Update the listing, beginning at the line that has "Select the Dietary Fibre row label" and stopping after the line that has "Action: [234, 162]", so that "screenshot" becomes "capture" and everything else stays unchanged. Return only those lines, and omit the pictures.

- RECORDS SUPPLIED:
┏━━

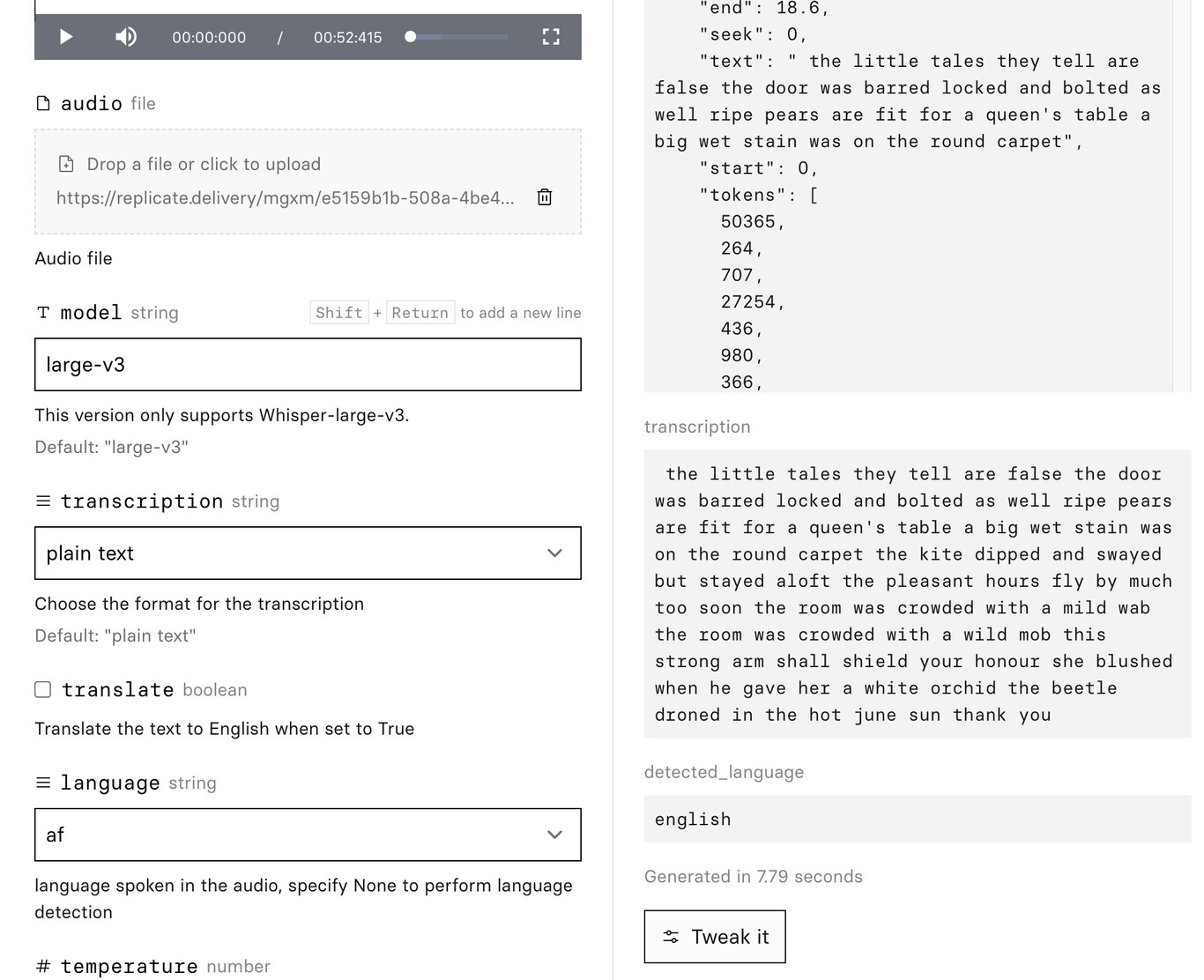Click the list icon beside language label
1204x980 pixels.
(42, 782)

┗━━
┏━━

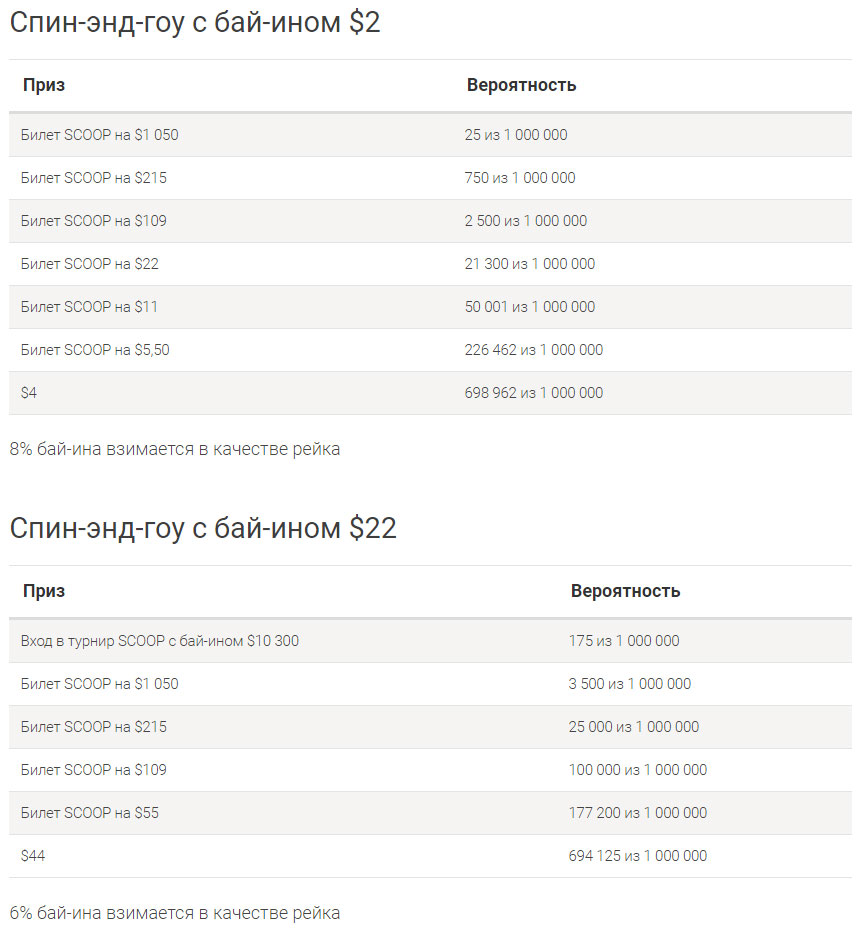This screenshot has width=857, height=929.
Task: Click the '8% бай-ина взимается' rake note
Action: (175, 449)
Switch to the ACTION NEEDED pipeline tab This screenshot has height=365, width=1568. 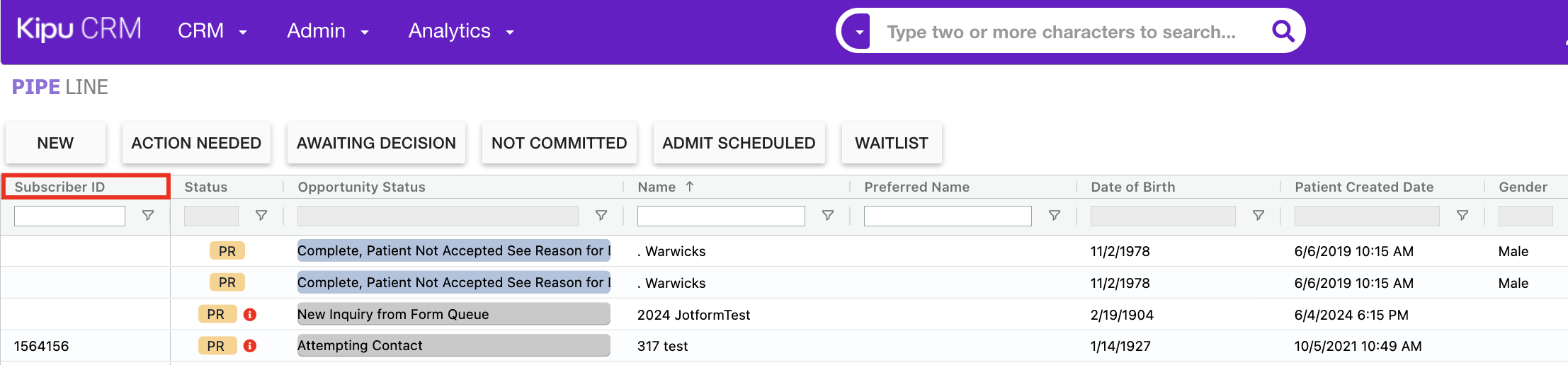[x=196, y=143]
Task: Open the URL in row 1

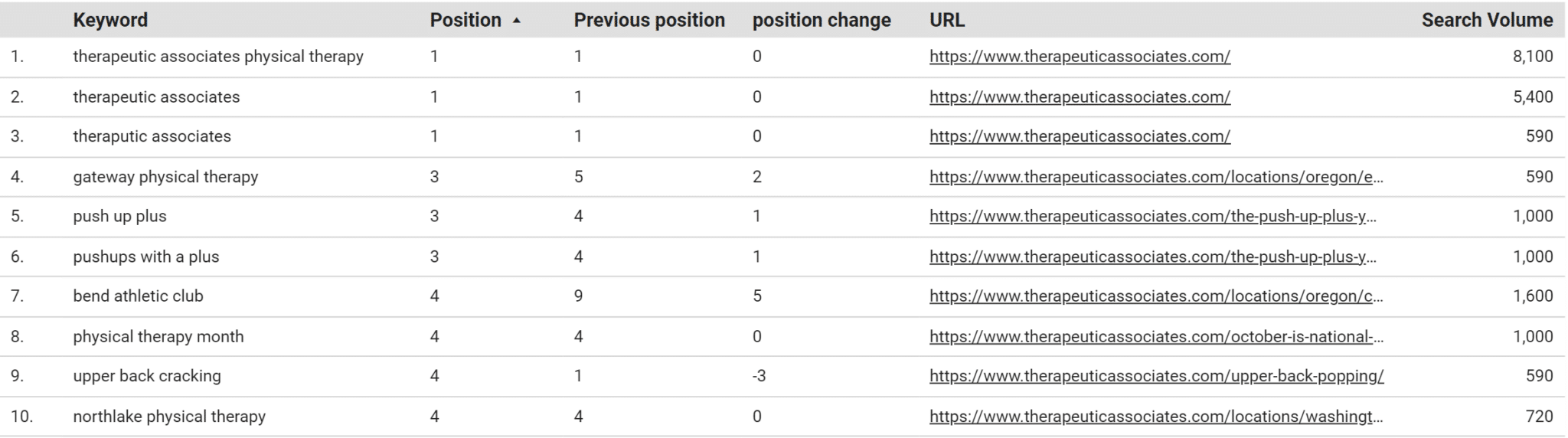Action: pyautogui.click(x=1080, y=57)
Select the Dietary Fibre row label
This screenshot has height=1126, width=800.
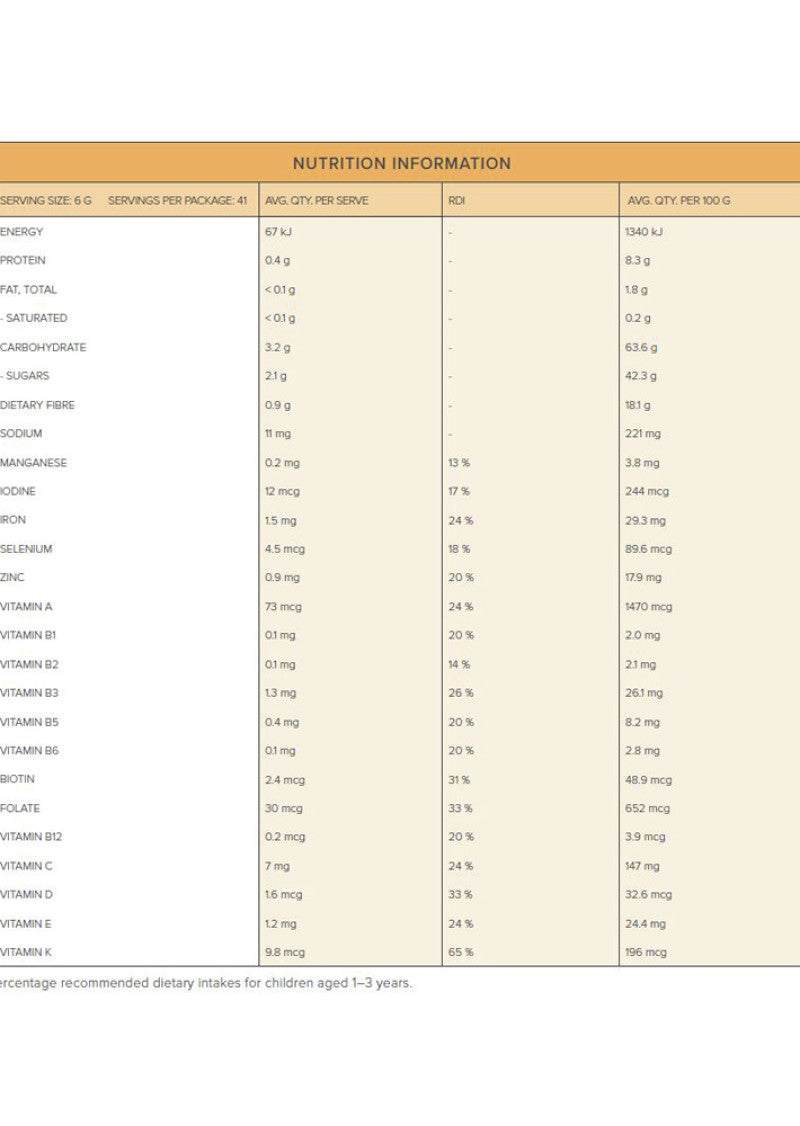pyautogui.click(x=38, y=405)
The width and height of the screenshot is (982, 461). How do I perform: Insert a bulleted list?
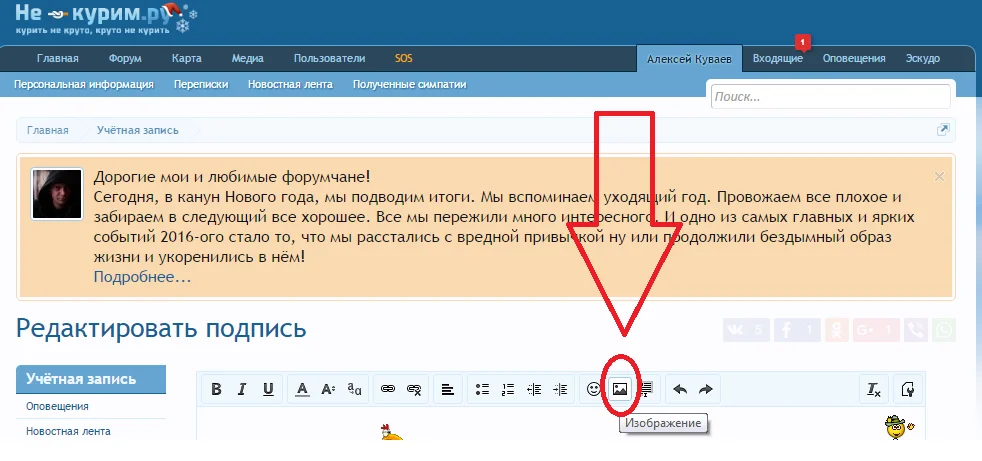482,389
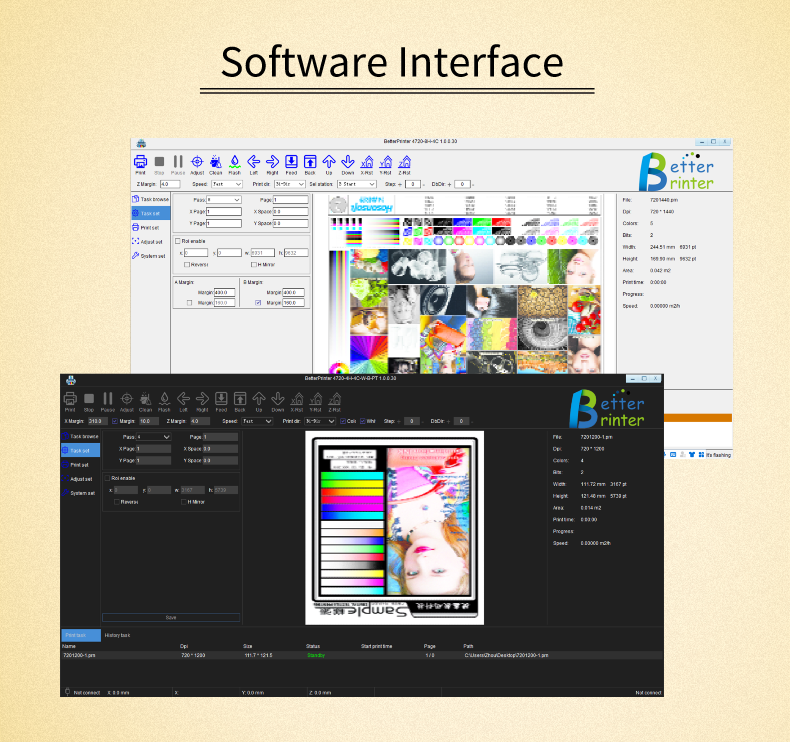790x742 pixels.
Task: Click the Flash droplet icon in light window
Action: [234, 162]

┗━━

- RIGHT ANSWER:
Select the Dietary Fibre row label
This capture has height=1126, width=800.
pyautogui.click(x=38, y=405)
The width and height of the capture is (982, 461). How do I perform: Insert a bulleted list?
482,389
790x742 pixels.
Task: Click the Flash droplet icon in light window
Action: [234, 162]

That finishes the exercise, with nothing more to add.